Egypt: Army Gives Politicians 48 Hours

Egypt: Army Gives Politicians 48 Hours

The Egyptian army has given the president and his opponents 48 hours to meet the demands of the people, saying any longer will lead to deep divisions.

It said the ultimatum was a "last chance", otherwise the army would put forward a political road map for the country and ensure it is carried out.

However, a coalition of Islamist parties, including the Muslim Brotherhood of President Mohamed Morsi, accused the military of attempting to "assault legitimacy".

In a statement, the army denied its commander had called for a military coup and said his aim was only to push politicians to reach consensus.

Denying any political ambitions for itself, the military said it was responding to the "pulse of the Egyptian street" in issuing an ultimatum to political leaders to unite after mass rallies on Sunday against the president.

Protesters welcomed the army's stance, with cheers erupting in Cairo's Tahrir Square, the centre of fierce demonstrations against President Mohamed Morsi, who are they have been demanding resigns after a year in power.

The crowds also cheered as five military helicopters trailing national flags circled over the capital.

Military chief Abdul Fattah al Sisi said the political roadmap would be an "inclusive" one.

"The armed forces repeat its call for the people's demands to be met and give everyone 48 hours as a last chance to shoulder the burden of a historic moment for a nation that will not forgive or tolerate any party that is lax in shouldering its responsibility," the army said in a statement.

It did not directly define "the people's demands", but said if they are not realised, the military would be obliged to "announce a road-map for the future and the steps for overseeing its implementation, with participation of all patriotic and sincere parties and movements".

The call came as four ministers resigned from Egypt's ruling cabinet amid the huge protests.

The ministers of tourism, environment, communication and legal affairs handed in their letters of resignation together to Prime Minister Hisham Qandil.

Sky News Foreign Affairs Editor Tim Marshall, in Cairo, said: "This is the army blatantly interfering in the political life of the country, they would say in their role as guardians of the people.

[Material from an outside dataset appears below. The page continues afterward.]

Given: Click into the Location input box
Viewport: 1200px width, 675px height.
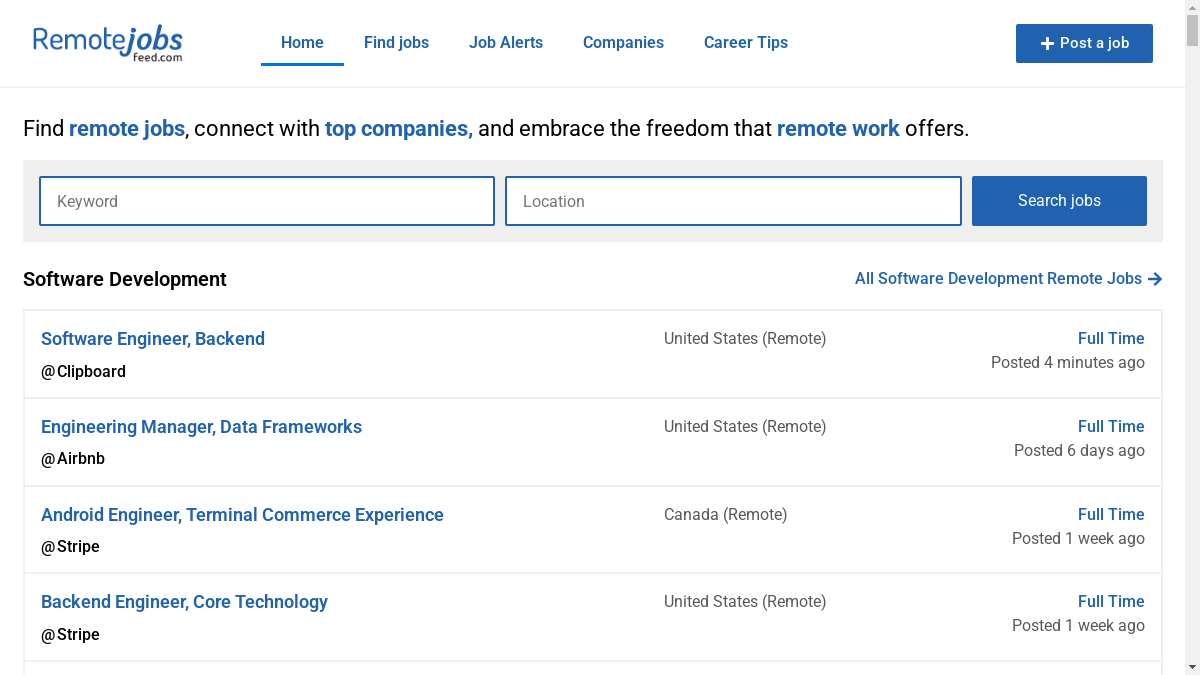Looking at the screenshot, I should 733,201.
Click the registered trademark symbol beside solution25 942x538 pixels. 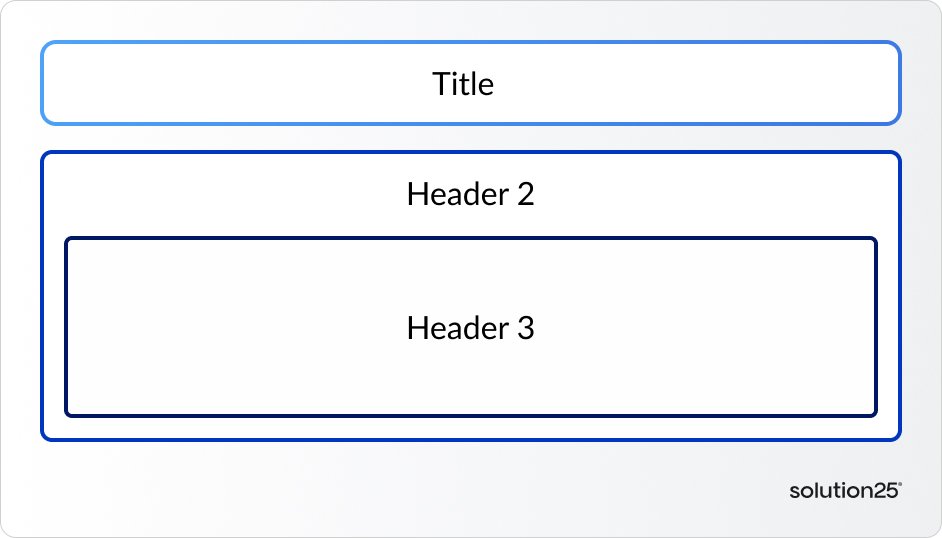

"They're not saying they're going to have a coup. They're saying, 'If you guys can’t sort it out we’ll give you the map, you better follow it.'."

The Cairo headquarters of the Muslim Brotherhood were stormed and ransacked by protesters on Sunday night, leaving the heavily fortified villa with furniture and files.

Footage on local TV networks showed smashed windows and smoke billowing out of the building. One protester was seen removing the Muslim Brotherhood sign from the building's front wall.

The Muslim Brotherhood says it is considering sending self-defence units to protect the building.

The storming of the headquarters followed overnight clashes between armed supporters of Mr Morsi barricaded inside the building and young protesters pelting it with firebombs and rocks.

At least seven people have reportedly been killed and more than 600 wounded in clashes between supporters and opponents of the president.

Some 500,000 people have descended on Tahrir Square, the heart of the 2011 uprising against Mr Morsi's predecessor Hosni Mubarak.

Other demonstrations have been held outside the presidential palace several miles away, which was under heavy guard.

Organisers of the protests have given the president until 5pm on Wednesday to step down, and called on the police and the military to clearly state their support for what the protest movement called the popular will.

Police and troops have deployed to protect key buildings around the country, and the health ministry said hospitals have been placed on high alert.

On Friday an American student, 21-year-old Andrew Pochter, was killed during clashes in the city of Alexandria.

A senior security official said the Suez Canal, the vital waterway that connects the Mediterranean with the Red Sea, has been placed under "maximum security".

Liberal leaders say nearly half the voting population - 22 million people - have signed a petition calling for change. Mr Morsi's opponents have promised a "second revolution".

But the president's Muslim Brotherhood and militant allies pledge to defend what they say is the legitimate order.

Mr Morsi has called his opponents bad losers backed by "thugs" from the rule of deposed Mr Mubarak.

He is banking on the "Tamarud - Rebel!" coalition fizzling out, as other challenges in the streets have done since he took power.

US President Barack Obama has called on Egyptians to focus on dialogue. His ambassador to Egypt has angered the opposition by suggesting protests are not helping the economy.